SELECTED EXCERPT =
((

You can find out more about Mr Eckart and the record label La Dolce Volta - HERE
Andrea Bocelli Talks With Going Thru Vinyl
Going Thru Vinyl (GTV) - Italy, or more specifically the city of Florence (the capital of Tuscany), is undeniably the most historically important city in the world when it comes to opera. Not only was Florence the fertile soil for a cultural shift away from the sacred to the humanist thought (the birthplace of the Renaissance) but Florence is also the city that opera itself was invented.1
You grew up in the Tuscany region; what influence has Tuscany and its history had on you and your style. Did this prepare you later in life?
Andrea Bocelli - I don’t think Tuscany has influenced my career: it rather influenced my character, my mood, my sensitivity. Regarding the rest, I think everything was born with me, according to God’s plans.
GTV - Although you are one of the most recognized and respected opera singers today (having sung for prominent figures in society, headlined in the most historical opera houses, and having sold over 75 million albums around the world), you are in fact part of a long and profound history of opera singers. But history is too easily forgotten and people of the past are relegated to the shadows, can you say a word or two about some of the prominent singers of the past.

))

STORED DATA =
((

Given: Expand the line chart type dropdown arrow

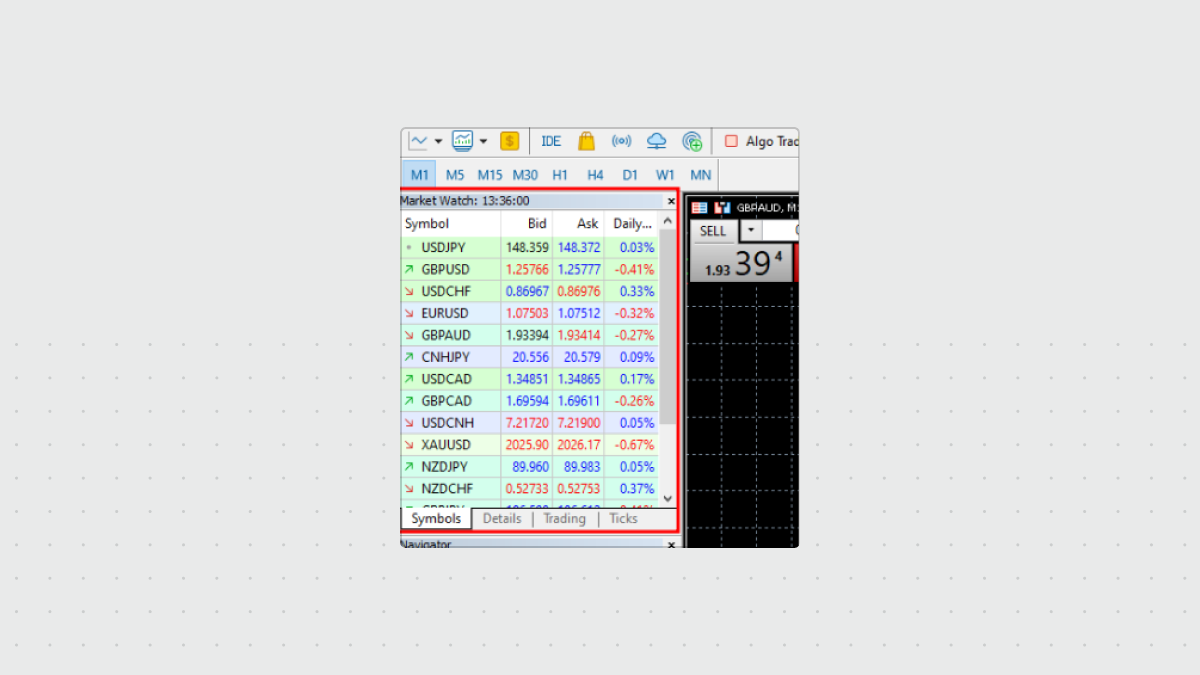Looking at the screenshot, I should [x=438, y=141].
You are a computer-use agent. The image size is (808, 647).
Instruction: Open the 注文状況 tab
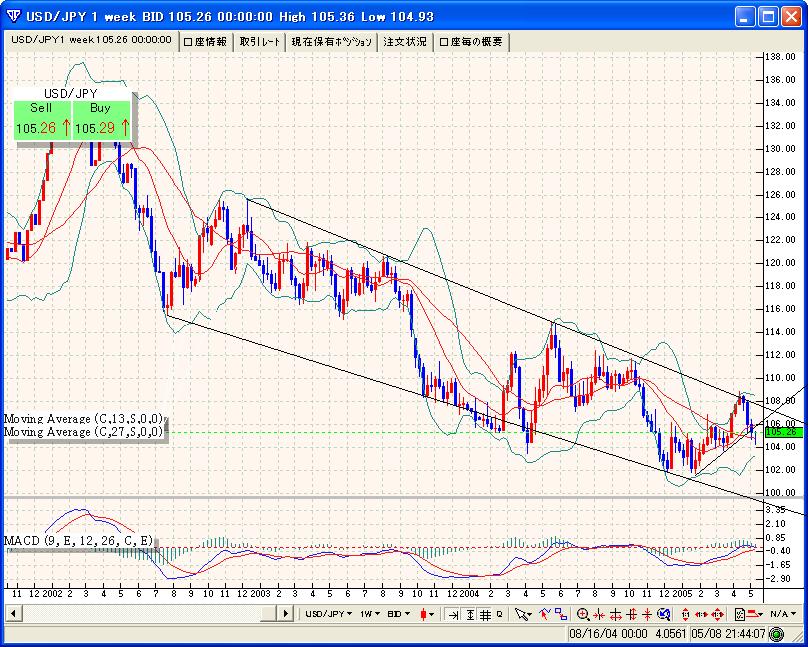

))

TASK REQUIREMENTS =
• 1. Answer these questions about the Bocelli interview, one per line:
(a) Which city does the text name as the capital of Tuscany?
(b) How many albums does the interviewer say Bocelli has sold around the world?
(c) What movement does the text say Florence was the birthplace of?
• 2. From the Bocelli interview, print the part that opens with the words containing "You can find" and closes with "to God’s plans.".
• 3. In the Bocelli interview, which things does Bocelli say Tuscany influenced? List every one.
The lines are not needed for any of the work here.

SOLVED TASKS =
• 1.
(a) Florence
(b) Over 75 million
(c) The Renaissance

• 2.
You can find out more about Mr Eckart and the record label La Dolce Volta - HERE
Andrea Bocelli Talks With Going Thru Vinyl
Going Thru Vinyl (GTV) - Italy, or more specifically the city of Florence (the capital of Tuscany), is undeniably the most historically important city in the world when it comes to opera. Not only was Florence the fertile soil for a cultural shift away from the sacred to the humanist thought (the birthplace of the Renaissance) but Florence is also the city that opera itself was invented.1
You grew up in the Tuscany region; what influence has Tuscany and its history had on you and your style. Did this prepare you later in life?
Andrea Bocelli - I don’t think Tuscany has influenced my career: it rather influenced my character, my mood, my sensitivity. Regarding the rest, I think everything was born with me, according to God’s plans.

• 3.
His character
His mood
His sensitivity